If a line below includes the string "computer", copy it.

[Items listed in a dataset]
___

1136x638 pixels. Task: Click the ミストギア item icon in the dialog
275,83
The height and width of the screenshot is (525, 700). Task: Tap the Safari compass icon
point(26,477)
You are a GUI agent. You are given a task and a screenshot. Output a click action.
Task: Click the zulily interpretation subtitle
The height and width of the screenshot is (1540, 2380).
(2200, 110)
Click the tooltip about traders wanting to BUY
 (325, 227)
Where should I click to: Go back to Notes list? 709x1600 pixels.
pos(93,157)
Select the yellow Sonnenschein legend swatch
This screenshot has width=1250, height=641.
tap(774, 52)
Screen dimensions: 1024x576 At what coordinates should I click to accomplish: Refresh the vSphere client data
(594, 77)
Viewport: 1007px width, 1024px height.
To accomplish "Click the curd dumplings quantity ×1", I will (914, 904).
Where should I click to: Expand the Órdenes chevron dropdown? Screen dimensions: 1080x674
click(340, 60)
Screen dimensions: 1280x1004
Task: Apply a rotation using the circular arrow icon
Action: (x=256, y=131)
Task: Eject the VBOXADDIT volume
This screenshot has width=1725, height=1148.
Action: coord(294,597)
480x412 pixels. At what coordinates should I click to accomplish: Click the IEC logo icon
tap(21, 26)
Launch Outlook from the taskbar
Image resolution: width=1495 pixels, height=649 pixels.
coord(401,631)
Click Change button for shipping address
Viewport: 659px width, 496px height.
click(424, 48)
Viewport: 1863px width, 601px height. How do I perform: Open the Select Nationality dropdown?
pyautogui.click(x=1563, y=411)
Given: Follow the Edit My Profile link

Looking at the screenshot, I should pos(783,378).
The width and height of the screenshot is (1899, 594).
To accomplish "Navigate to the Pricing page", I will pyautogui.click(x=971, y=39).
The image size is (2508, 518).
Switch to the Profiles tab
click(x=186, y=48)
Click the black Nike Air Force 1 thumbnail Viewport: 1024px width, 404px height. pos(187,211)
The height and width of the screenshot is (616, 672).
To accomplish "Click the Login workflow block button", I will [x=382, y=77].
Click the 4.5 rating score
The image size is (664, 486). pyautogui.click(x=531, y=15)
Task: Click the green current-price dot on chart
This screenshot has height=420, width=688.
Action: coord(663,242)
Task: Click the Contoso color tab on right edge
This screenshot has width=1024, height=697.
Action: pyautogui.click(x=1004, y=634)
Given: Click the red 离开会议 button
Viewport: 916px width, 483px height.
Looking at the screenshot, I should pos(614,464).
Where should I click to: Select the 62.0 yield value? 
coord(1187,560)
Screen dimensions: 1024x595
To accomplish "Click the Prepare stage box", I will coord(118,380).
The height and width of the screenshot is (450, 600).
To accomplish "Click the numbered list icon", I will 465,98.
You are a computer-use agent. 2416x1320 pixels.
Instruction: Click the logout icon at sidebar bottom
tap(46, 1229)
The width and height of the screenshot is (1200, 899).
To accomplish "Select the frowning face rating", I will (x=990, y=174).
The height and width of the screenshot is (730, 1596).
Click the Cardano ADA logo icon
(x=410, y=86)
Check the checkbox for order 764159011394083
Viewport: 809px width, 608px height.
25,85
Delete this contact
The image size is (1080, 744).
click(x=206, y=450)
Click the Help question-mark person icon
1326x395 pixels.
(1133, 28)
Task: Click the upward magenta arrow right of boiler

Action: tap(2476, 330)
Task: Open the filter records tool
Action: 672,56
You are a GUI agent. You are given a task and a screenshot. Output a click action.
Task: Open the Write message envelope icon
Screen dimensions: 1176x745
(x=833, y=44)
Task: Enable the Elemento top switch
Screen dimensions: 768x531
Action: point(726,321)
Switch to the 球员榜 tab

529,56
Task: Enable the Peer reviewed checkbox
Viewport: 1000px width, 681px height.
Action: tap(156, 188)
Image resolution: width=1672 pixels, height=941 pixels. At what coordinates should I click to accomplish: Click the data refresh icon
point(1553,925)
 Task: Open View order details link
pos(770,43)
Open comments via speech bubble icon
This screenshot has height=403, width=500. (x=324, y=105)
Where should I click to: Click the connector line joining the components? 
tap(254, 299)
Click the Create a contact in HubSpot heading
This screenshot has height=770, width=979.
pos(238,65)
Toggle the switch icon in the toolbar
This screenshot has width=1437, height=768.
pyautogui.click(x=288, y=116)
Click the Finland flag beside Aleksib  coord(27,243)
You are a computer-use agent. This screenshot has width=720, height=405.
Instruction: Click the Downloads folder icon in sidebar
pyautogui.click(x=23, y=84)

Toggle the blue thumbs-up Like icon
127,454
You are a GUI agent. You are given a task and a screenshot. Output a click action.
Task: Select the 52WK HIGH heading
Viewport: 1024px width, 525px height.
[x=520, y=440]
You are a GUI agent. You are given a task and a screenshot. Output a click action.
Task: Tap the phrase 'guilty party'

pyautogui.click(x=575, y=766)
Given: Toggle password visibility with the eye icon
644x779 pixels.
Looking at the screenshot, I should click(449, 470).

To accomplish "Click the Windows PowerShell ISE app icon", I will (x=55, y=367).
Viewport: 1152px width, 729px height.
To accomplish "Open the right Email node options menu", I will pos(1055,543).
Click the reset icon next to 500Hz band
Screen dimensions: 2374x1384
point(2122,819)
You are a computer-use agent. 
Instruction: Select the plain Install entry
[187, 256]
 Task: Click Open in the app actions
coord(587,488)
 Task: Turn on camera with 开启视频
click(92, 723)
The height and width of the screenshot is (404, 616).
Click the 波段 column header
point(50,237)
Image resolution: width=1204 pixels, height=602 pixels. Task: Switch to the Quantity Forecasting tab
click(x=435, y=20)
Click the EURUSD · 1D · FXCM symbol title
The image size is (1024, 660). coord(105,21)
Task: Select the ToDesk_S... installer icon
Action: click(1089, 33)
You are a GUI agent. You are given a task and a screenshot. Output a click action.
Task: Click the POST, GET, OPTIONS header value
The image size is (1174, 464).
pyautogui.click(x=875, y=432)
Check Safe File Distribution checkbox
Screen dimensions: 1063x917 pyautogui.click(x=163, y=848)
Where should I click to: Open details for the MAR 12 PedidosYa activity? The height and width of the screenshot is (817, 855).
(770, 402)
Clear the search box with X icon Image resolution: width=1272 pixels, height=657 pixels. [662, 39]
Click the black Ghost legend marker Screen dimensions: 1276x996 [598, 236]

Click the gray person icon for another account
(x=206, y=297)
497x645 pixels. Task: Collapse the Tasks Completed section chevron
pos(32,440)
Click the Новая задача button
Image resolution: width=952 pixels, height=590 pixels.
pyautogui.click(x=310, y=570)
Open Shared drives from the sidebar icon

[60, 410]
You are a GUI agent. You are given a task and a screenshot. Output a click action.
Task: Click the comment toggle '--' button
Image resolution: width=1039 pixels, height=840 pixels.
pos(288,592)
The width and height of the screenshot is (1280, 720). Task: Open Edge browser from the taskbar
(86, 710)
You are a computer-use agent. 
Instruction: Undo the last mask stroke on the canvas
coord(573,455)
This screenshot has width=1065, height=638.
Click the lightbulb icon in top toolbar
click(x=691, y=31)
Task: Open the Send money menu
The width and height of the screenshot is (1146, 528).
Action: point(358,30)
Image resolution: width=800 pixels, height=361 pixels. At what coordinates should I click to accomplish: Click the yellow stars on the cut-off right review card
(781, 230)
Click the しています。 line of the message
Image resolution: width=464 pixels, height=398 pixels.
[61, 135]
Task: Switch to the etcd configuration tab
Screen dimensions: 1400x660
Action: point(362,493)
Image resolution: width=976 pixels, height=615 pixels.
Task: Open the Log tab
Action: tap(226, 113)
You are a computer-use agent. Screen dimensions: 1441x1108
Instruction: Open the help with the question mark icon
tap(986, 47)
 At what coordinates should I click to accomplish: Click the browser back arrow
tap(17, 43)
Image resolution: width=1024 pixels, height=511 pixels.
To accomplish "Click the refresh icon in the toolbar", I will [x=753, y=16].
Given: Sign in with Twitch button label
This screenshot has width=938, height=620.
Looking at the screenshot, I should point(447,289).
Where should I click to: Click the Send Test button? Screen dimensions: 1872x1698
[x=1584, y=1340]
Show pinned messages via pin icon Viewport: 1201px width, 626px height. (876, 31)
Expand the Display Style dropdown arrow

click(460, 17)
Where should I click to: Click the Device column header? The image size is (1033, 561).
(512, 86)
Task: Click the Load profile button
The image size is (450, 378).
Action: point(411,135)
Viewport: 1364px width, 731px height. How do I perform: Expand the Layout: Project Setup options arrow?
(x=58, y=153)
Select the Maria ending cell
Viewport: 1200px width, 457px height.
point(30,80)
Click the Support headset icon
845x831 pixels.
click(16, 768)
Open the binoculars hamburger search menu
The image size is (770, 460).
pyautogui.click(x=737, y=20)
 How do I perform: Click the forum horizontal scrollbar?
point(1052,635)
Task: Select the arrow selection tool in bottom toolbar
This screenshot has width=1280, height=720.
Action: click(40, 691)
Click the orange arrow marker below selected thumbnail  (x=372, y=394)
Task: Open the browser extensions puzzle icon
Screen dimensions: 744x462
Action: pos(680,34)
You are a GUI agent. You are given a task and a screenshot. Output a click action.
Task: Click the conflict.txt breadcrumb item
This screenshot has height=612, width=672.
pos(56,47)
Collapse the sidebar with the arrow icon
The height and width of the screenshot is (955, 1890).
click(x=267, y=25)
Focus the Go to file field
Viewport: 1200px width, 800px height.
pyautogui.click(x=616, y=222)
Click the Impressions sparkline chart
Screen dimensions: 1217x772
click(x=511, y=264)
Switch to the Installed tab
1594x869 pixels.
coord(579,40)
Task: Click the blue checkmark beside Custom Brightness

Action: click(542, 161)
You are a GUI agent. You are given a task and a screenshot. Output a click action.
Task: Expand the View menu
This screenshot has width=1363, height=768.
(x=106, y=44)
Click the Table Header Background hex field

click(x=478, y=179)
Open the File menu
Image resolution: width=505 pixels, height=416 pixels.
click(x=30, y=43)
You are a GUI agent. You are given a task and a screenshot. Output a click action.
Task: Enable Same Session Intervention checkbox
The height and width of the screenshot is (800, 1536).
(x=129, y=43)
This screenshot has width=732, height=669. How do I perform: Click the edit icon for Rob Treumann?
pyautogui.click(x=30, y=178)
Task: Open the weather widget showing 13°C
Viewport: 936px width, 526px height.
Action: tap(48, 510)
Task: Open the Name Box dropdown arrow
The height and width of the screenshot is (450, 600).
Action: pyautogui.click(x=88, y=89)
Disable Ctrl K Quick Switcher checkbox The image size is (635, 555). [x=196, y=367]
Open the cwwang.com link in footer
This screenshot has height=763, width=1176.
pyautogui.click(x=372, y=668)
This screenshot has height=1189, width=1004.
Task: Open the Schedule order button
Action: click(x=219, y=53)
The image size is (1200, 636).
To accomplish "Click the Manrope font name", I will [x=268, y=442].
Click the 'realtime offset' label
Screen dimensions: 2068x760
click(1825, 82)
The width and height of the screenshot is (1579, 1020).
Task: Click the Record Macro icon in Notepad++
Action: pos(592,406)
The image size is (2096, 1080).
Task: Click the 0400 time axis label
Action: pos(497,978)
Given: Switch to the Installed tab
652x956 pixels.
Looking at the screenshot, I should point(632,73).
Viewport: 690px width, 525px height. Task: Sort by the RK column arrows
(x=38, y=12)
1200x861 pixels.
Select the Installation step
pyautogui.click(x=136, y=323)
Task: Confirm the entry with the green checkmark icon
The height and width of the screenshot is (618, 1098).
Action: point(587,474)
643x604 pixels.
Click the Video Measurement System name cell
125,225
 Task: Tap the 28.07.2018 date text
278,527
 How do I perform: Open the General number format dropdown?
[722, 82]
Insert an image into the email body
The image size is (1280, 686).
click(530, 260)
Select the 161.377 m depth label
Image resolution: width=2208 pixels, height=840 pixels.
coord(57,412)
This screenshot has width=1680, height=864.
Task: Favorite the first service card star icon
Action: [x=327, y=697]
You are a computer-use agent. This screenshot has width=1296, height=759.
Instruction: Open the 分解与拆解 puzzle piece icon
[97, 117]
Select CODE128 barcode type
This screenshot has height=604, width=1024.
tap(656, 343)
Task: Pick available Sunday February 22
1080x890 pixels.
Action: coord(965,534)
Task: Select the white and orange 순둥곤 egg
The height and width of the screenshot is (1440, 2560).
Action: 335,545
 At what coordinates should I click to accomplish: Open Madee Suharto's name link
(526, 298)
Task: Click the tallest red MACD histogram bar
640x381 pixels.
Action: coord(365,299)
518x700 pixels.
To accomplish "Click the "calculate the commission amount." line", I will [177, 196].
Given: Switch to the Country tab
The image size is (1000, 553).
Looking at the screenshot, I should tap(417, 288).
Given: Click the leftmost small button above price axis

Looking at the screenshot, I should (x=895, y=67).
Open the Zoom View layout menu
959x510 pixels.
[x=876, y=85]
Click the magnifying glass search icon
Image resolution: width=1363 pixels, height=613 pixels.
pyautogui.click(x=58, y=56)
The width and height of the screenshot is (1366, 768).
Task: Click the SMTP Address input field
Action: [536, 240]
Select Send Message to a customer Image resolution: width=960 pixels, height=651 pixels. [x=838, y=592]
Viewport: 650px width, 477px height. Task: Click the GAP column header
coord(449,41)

___

- WRITTEN RESPONSE:
You are a computer-use agent. 2416x1320 pixels.
You are a computer-use agent. This screenshot has width=720, height=405.
You are a computer-use agent. 
You are a computer-use agent. 
You are a computer-use agent. Screen dimensions: 1441x1108
You are a computer-use agent. This screenshot has width=1296, height=759.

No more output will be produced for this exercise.